■ Problem set
a) Decide whether each statement below agrees with the report on the FIDE ratings meeting in Athens: (i) the Presidential Board met in Athens; (ii) the K-factor controls how rapidly a player's rating responds to recent results; (iii) Nigel Freeman took the picture of the participants. For each, answer yes or no and quote the words of the report that decide it.
b) Carry the report on the FIDE ratings meeting in Athens forward from its final sentence.

■ Source

Ratings Summit in Athens

A preliminary report by Jeff Sonas

On June 11-12, FIDE held a special meeting in Athens, Greece to discuss the implications of changes to the FIDE rating system, especially the increase of the K-factor. The K-factor controls how rapidly a player's rating responds to their recent results. The increase had been previously agreed to by the General Assembly, and was scheduled to go into effect at the start of July. Ratings experts from around the world were brought together to recommend a course of action to the Presidential Board (which met a few days later in Krakow, Poland), and FIDE Deputy President Georgios Makropoulos chaired the two-day Athens meeting.

Meeting participants (left to right): FIDE Executive Director David Jarrett, FIDE Deputy President Georgios Makropoulos, Nick Faulks, GM Bartlomiej Macieja, Jeff Sonas, GM John Nunn, FIDE Qualification Commission Chairman Mikko Markkula, Vladimir Kukaev. Not shown (because he took the picture): FIDE Treasurer Nigel Freeman.

I should say first of all that I was very impressed with the FIDE decision to hold this meeting, as well as their conduct during the meeting. Whatever the procedural problems in the past that led to this situation, emergency discussion and analysis were certainly called for at this juncture, and it was a very productive meeting. I have nothing but good things to say about FIDE throughout this process.

■ Raw data
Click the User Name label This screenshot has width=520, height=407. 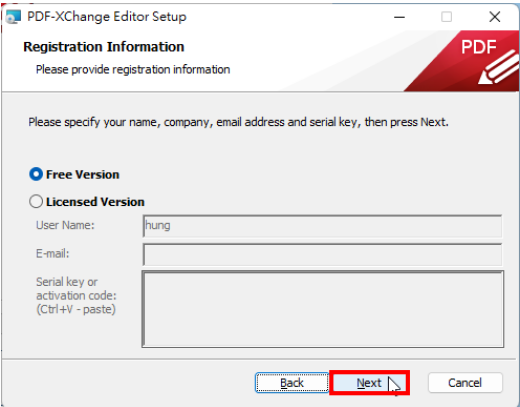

■ Outputs for the tasks
a)
(i) No: "which met a few days later in Krakow, Poland"
(ii) Yes: "The K-factor controls how rapidly a player's rating responds to their recent results."
(iii) Yes: "Not shown (because he took the picture): FIDE Treasurer Nigel Freeman."

b)
One point to emphasize is that for this meeting at least, the only two options were to recommend that the Presidential Board accept, or reject, the specific decisions of the General Assembly, so we did not spend too much time on debating the "perfect solution". After analyzing the issue at length during our meeting, the majority clearly felt that the doubling of the K-factor was not necessarily an improvement, and that the matter was sufficiently unclear as to require further analysis. In fact my personal feeling, after looking at the data and running many simulations, is to go beyond that statement and say that doubling the K-factor could quite likely be a very poor move. Therefore we recommended to the Presidential Board that it refer the K-factor-increase back to committee, while supporting several other changes to the rating calculation, including the move to 6 lists per year (rather than 4 lists per year) as well as increasing the "350-point-rule" to be the "400-point-rule" instead.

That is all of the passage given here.